# TEXTO DE ORIGEM:
TEORIA DOS JOGOS e Reflexões Policiais
Em 29/06/2020
Por: Ricardo Ziegler Paes Lemes
O objetivo do texto é trazer a abordagem da teoria dos jogos para situações cotidianas das polícias estaduais.
A premissa fundamental da Teoria dos Jogos consiste nas circunstâncias que podem ser geradas durante as relações humanas: cooperação, conflito e competição.
Se os interesses são equivalentes temos cooperação, que pode ser direta quando a concordância com fins da relação que será desenvolvida.
Por exemplo, quando há um roubo de veículo em alguma área da cidade, geralmente, todos os comandantes de viaturas empenham-se em localizar o veículo e prender o autor do roubo, independente se a ocorrência se deu fora da área de atuação dos prefixos. Regra geral, todos cooperam porque aceitam a importância da finalidade da ação de capturar os ladrões e recuperar o bem.
A cooperação pode ser indireta, na hipótese de um dos atores não concordarem ou permanecerem indiferentes em relação aos fins daquela situação, mas mesmo assim optam por cooperar e nesse caso proporcionam benefícios para todos os envolvidos na relação.
Na ocasião que a Administração necessita escalar os policiais para um serviço no horário de folga do policial e este se apresenta como voluntário para o serviço gratificado. Independente da sua concordância com a finalidade daquela atividade (manifestação, derrubada, jogo de futebol, fiscalização de atividades econômicas) , nesse caso , o policial “vende” seu tempo livre para Administração e cumprindo a escala, beneficia os próprios interesses bem como o da administração, ainda que não se interesse ou discorde da finalidade daquela missão.
Quando os indivíduos possuem interesses divergentes, inauguram-se o conflito ou a competição, aquele se encerra, em tese, adotando uma decisão definitiva que uma das partes terá que acatar, independente da sua vontade.

# TAREFA CURTA:
Cite, do texto sobre teoria dos jogos na polícia, o trecho que vai de "A cooperação pode" até "envolvidos na relação.". Baseie-se somente no texto acima.

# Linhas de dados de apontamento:

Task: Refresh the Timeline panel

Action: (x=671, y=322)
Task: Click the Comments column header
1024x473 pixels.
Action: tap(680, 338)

# RESULTADO DA TAREFA:
A cooperação pode ser indireta, na hipótese de um dos atores não concordarem ou permanecerem indiferentes em relação aos fins daquela situação, mas mesmo assim optam por cooperar e nesse caso proporcionam benefícios para todos os envolvidos na relação.